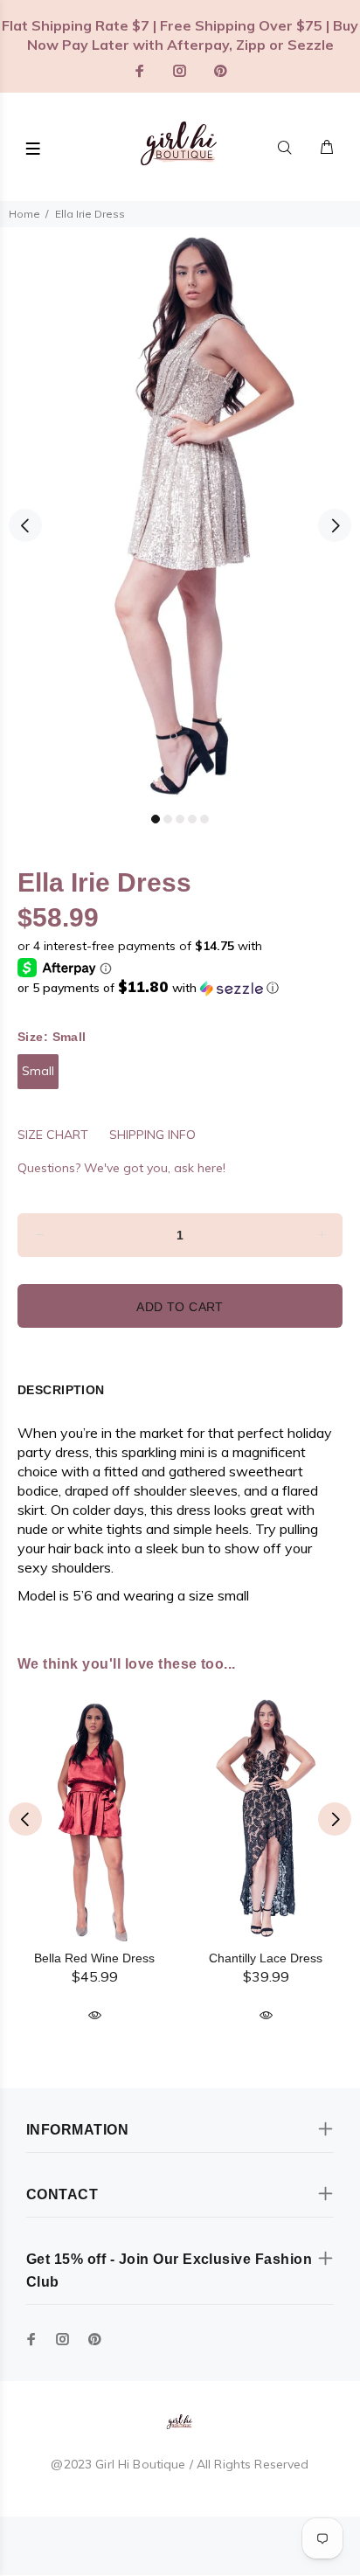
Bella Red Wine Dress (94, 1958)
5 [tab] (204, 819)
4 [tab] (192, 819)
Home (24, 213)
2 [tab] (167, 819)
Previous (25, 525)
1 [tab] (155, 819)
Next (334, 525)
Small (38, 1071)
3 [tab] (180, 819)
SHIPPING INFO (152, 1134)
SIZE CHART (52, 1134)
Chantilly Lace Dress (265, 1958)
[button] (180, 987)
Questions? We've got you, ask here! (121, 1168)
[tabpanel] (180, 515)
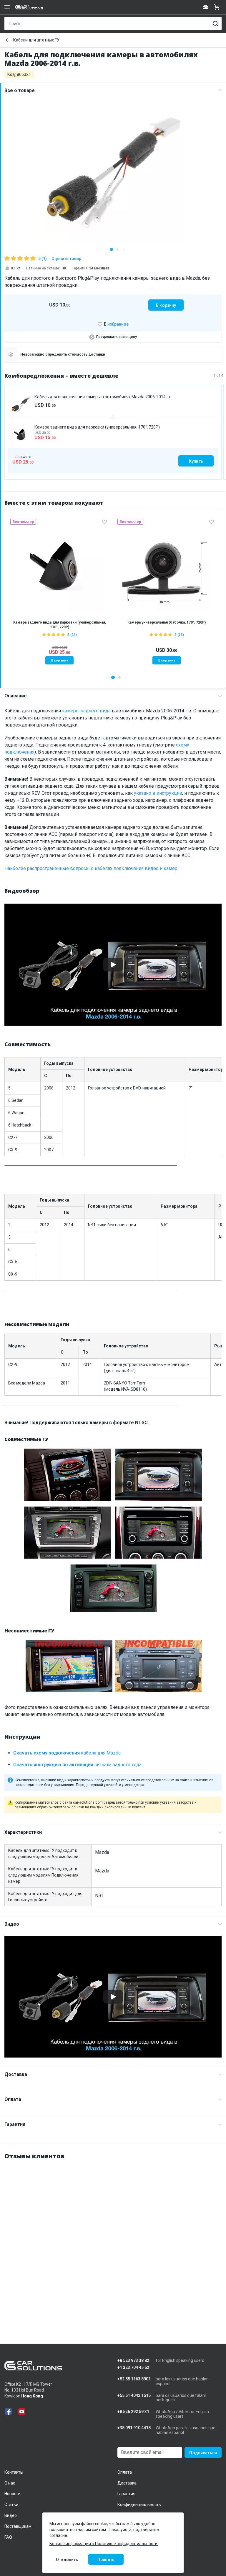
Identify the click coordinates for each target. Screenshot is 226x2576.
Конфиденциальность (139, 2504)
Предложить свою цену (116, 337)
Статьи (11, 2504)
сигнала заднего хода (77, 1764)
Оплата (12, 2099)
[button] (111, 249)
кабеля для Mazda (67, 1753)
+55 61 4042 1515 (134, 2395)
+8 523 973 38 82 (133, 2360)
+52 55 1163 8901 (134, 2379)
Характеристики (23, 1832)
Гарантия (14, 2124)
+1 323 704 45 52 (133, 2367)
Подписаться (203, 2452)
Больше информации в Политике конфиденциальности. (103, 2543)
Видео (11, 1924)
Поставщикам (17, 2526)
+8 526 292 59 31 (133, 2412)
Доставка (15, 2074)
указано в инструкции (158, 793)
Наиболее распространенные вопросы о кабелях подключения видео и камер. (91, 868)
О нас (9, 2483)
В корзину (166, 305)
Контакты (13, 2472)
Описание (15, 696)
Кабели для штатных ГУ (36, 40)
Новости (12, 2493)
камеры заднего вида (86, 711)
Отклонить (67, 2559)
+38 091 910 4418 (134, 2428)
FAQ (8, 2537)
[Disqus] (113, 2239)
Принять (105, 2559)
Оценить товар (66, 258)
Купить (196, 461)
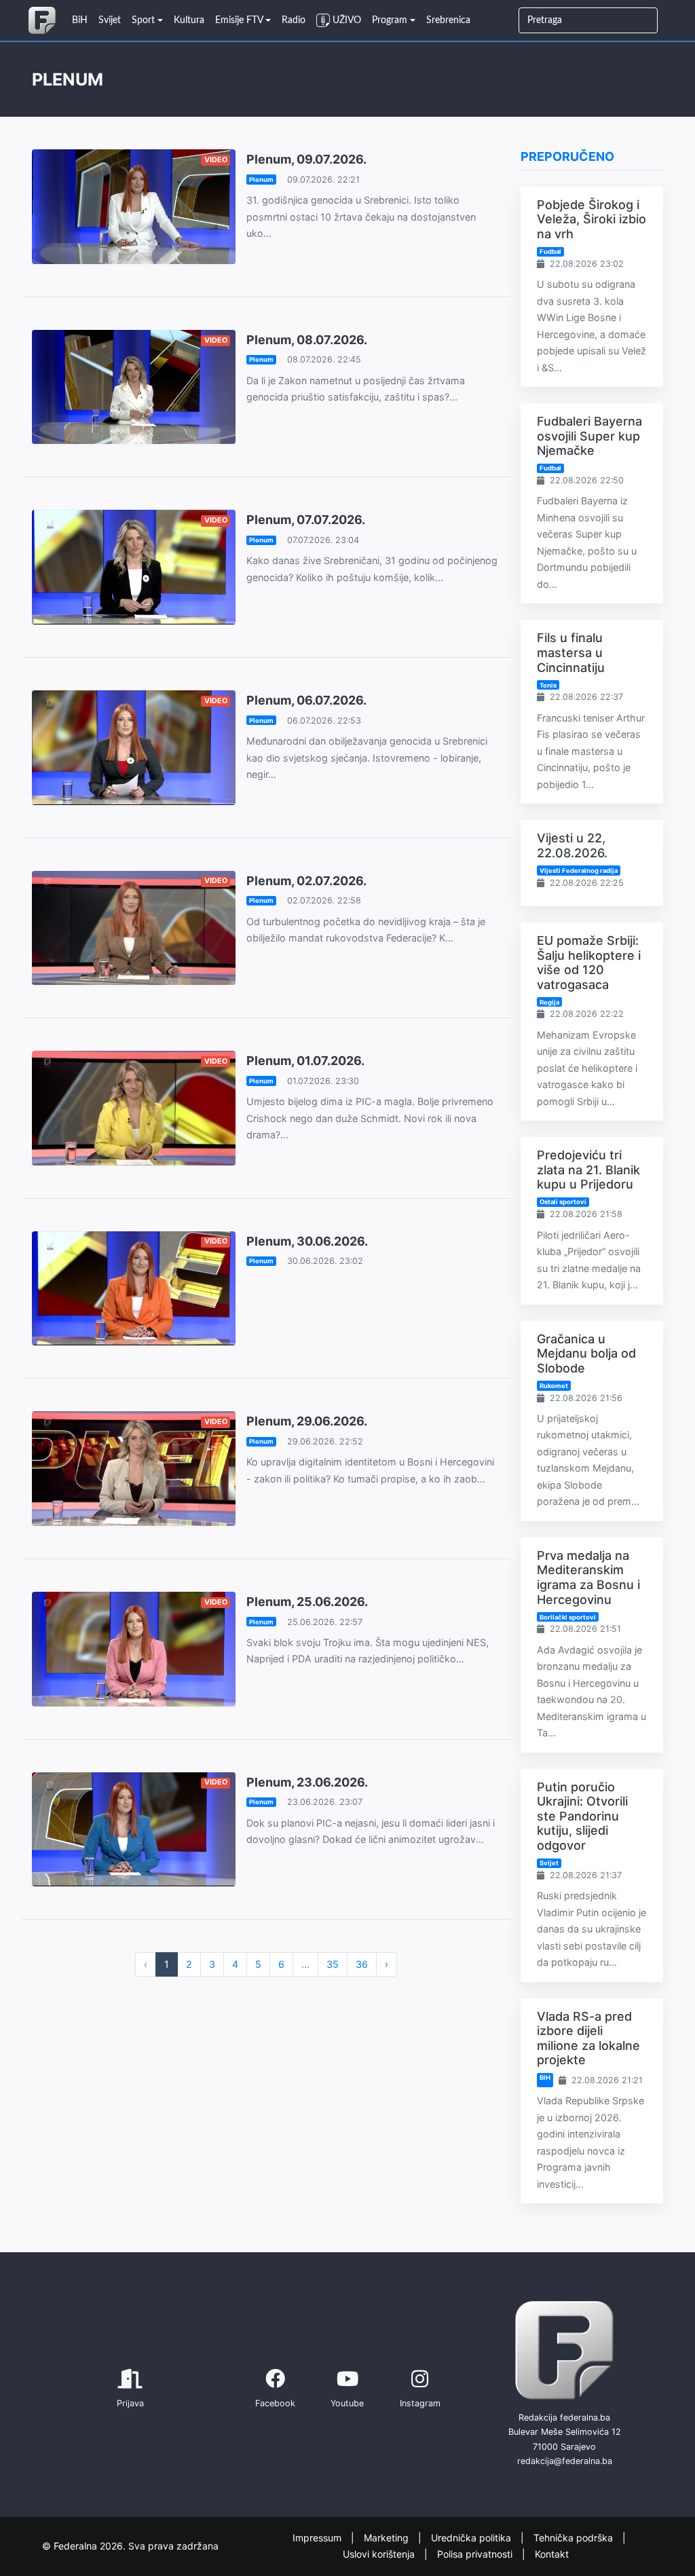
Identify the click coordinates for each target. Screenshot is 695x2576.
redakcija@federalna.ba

▬▬▬

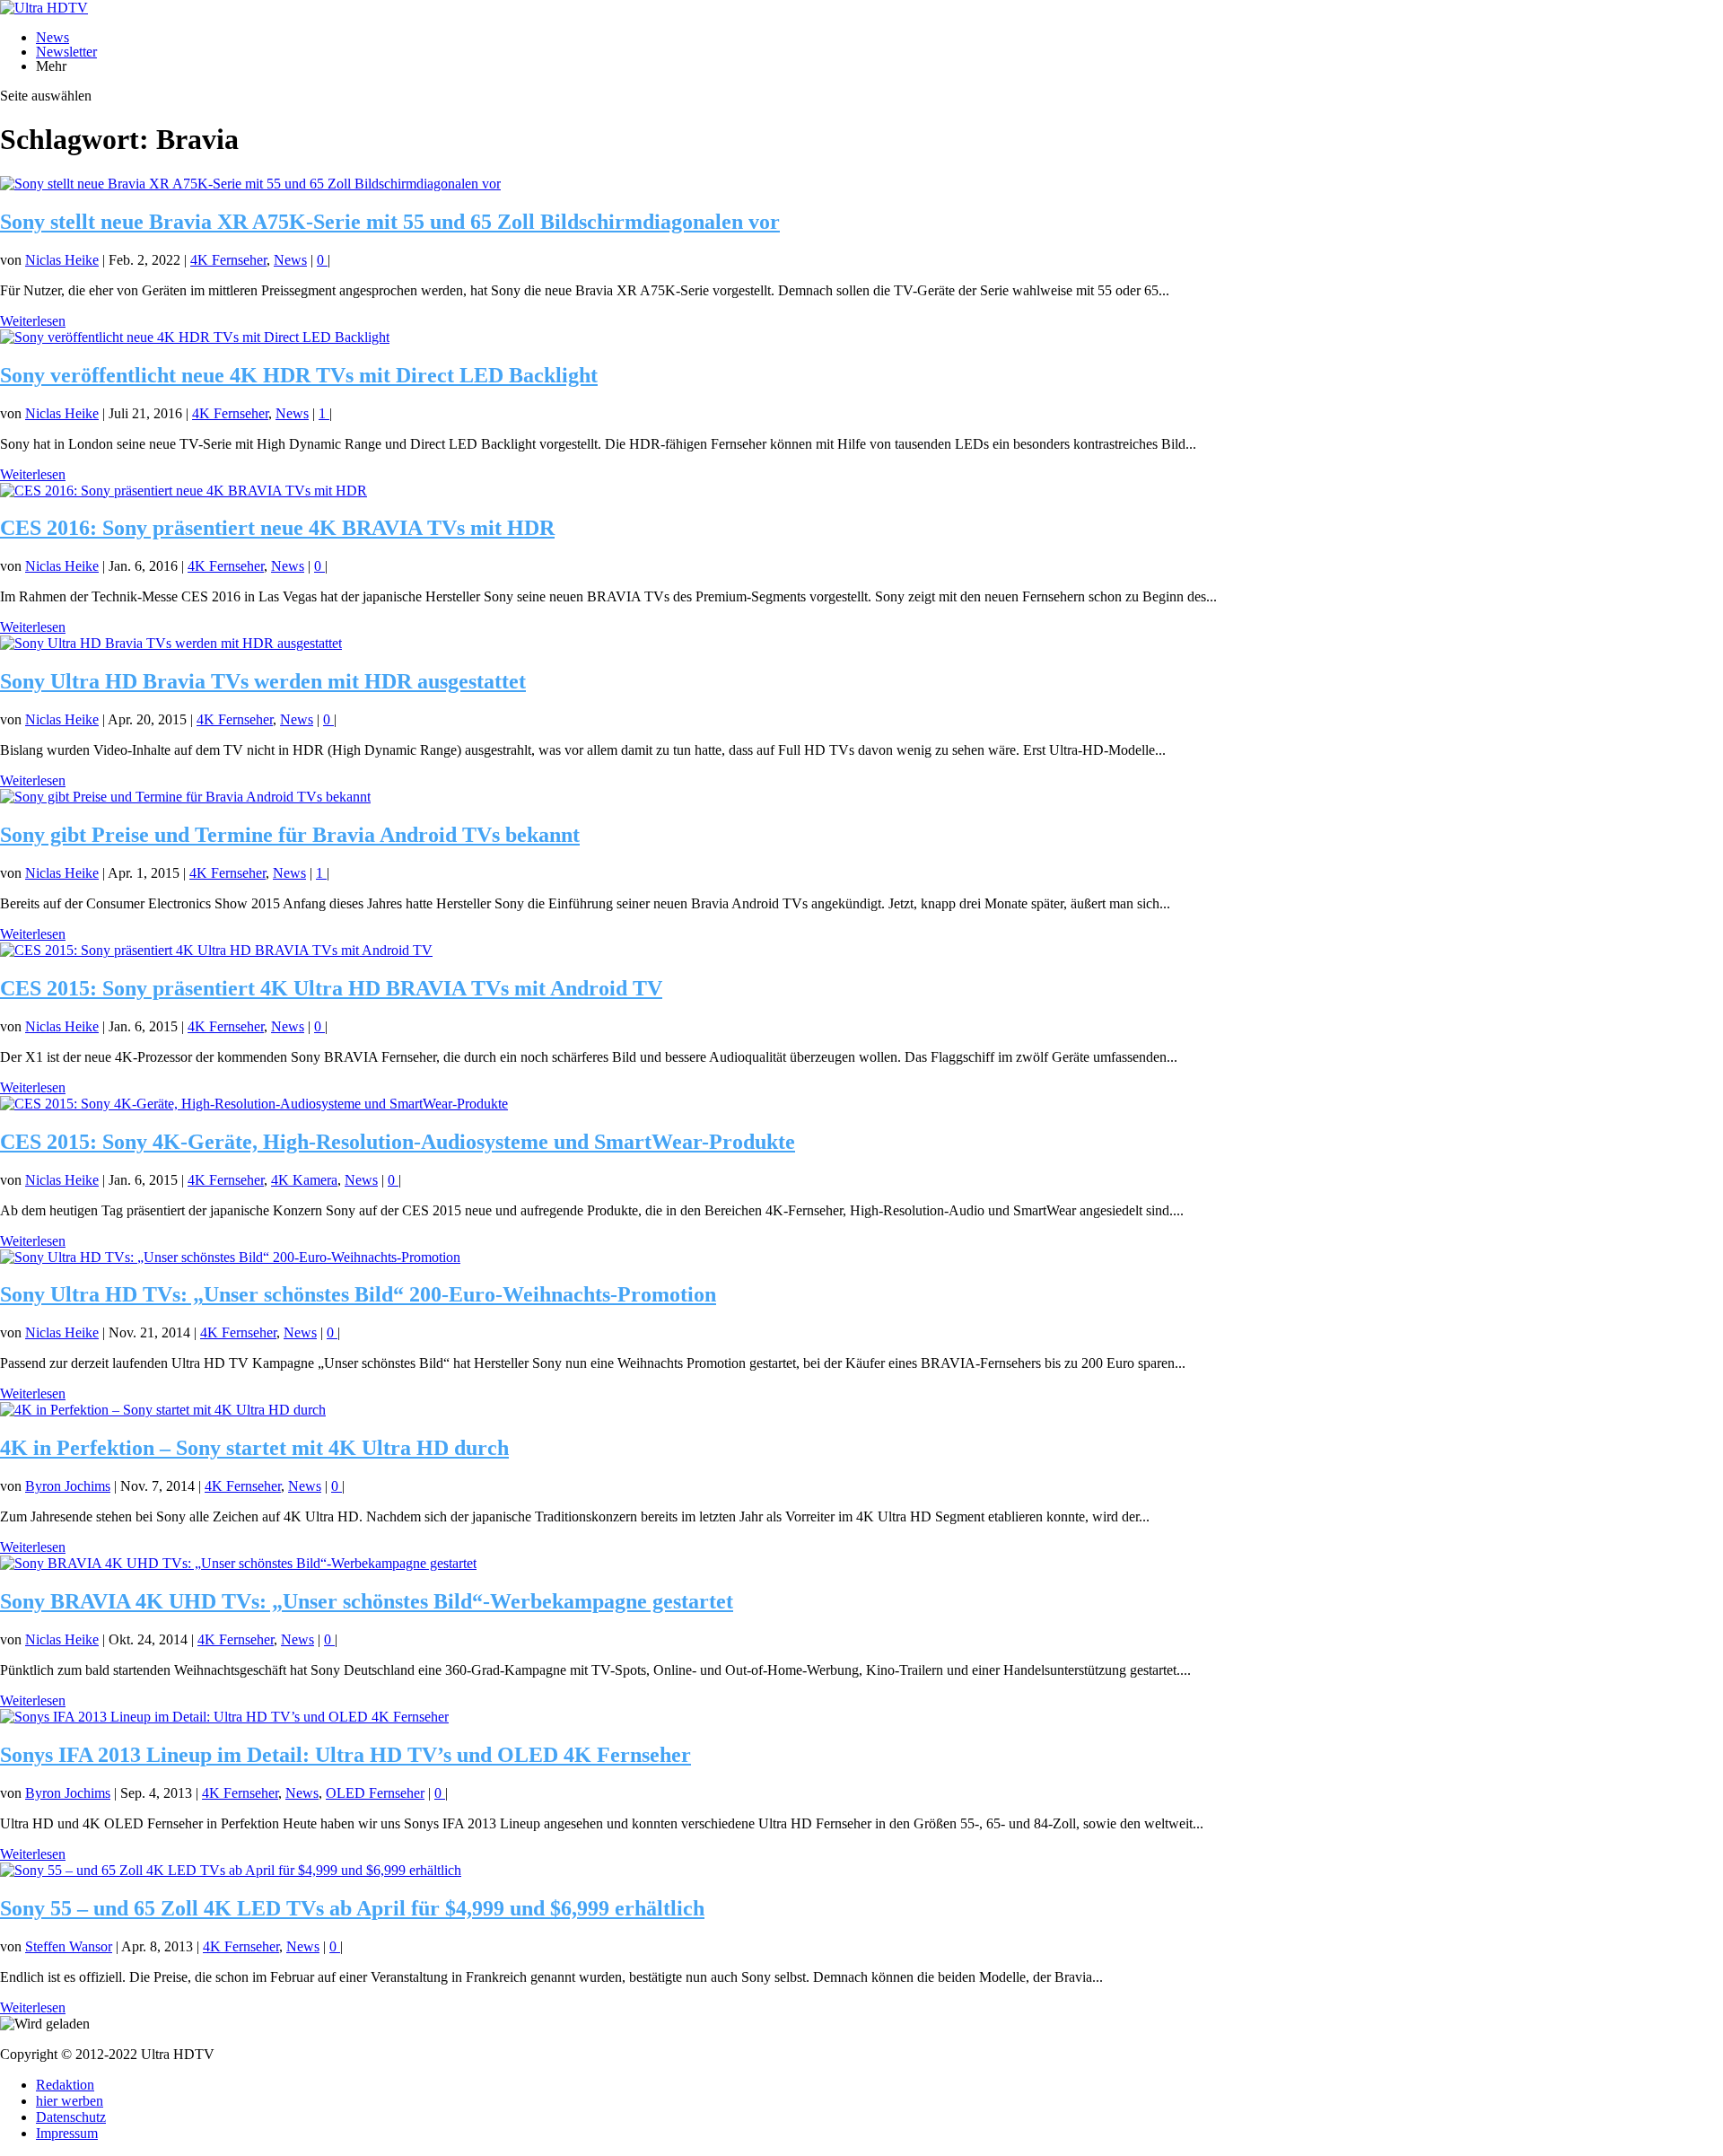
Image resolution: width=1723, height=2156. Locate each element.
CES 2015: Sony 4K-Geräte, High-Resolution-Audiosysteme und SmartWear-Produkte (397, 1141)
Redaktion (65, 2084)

▬▬▬

### Problem to work on:
Scan the records above for the string "Dress", then copy each line where it turns up.

### Task response:
Bella Red Wine Dress (94, 1958)
Chantilly Lace Dress (265, 1958)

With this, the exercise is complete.